October 9, 2008 · By Charles Anthony
Speaking of Canadian banks, I think we may be getting a few mixed messages from the government. Jim Flaherty insists that the government will not bailout any banks and presents a muddied message that insists that credit must be made available:
“The government stands ready to take whatever actions are necessary to protect the stability of the Canadian financial system.”
“I think what we have right now is adequate.” But he would not give any details about what specific measures he was contemplating and dodged questions about expanding CMHC lending programs, except to say it is a possibility. Any new measures will target the availability of credit, and not aim at subsidizing banks for their losses, or even focus on the cost of credit.
“So what I’ve said to the banks is, do as much as possible in the present circumstances” Mr. Flaherty said. “My concern, again, is less the cost of credit – that is, the price – but the availability of credit. We have to ensure that credit continues to be available.”

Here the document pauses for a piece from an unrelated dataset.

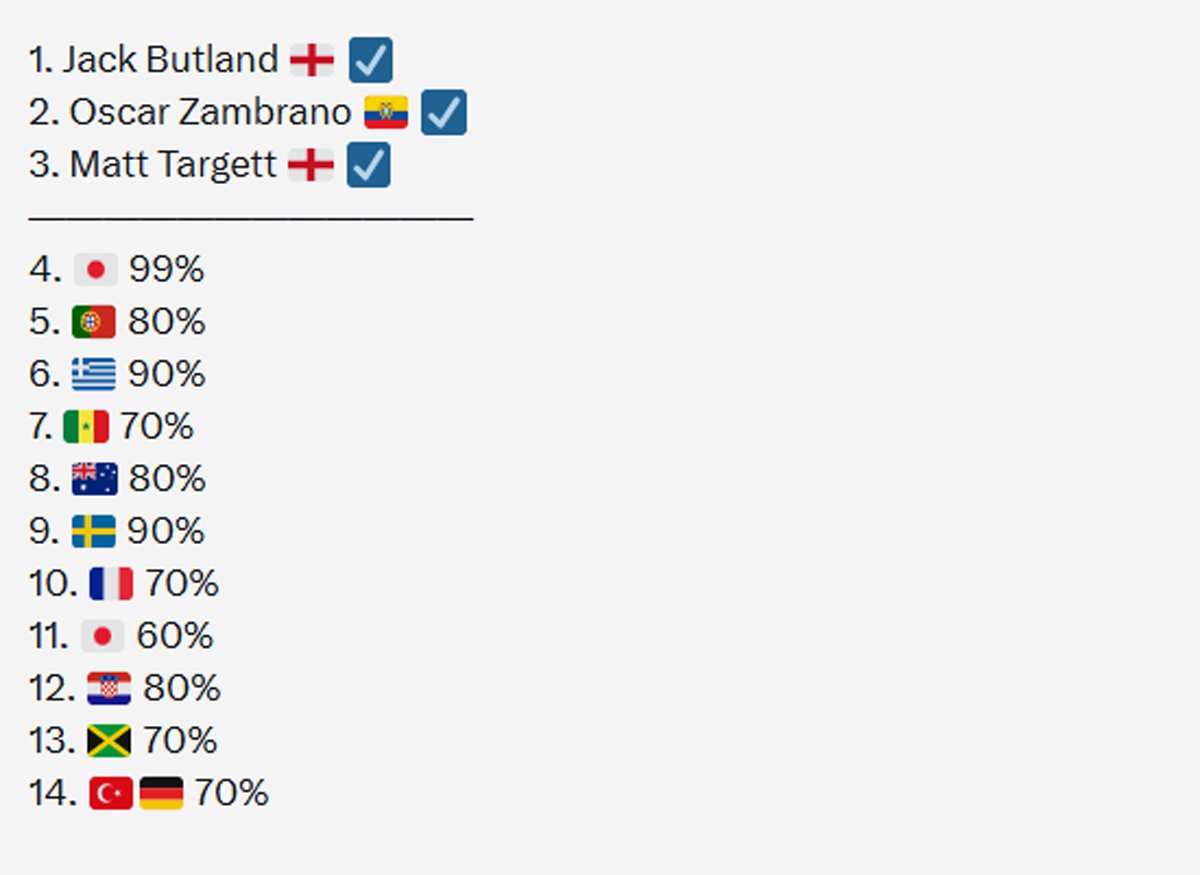The image size is (1200, 875).
Task: Click the checkmark beside Jack Butland
Action: pyautogui.click(x=370, y=60)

I am happy to hear Stephen Harper reiterate that there will not be any bailout of Canadian banks. However, I am not satisfied when I hear this:
‘The government has a series of options at its disposal … to ensure both the availability of credit and the cost of credit coming down, and we’re doing that to ensure there’s money available,” he said.
How can the government make credit available? What are these secret options at the government’s disposal? They had better get their story together because Flaherty seems unconcerned about interest rates wheras Harper is. Maybe that was just a slip up.
Regardless, get ready for an inflation of the money supply.
There is nothing that the government does that is rightfully productive. The government is not some rich zillionaire who can hand out donations to “make credit available” as a goal. Anything the government does is funded by what the government takes away. When the government acts to “make credit available” to the economy, we find ourselves somewhere along a continuum between an independent monetary system and a banking system that requires bailouts to prevent collapse. Whatever makes a bailout wrong is the same thing that makes a policy to “make credit available” wrong too — just to a less dramatic degree.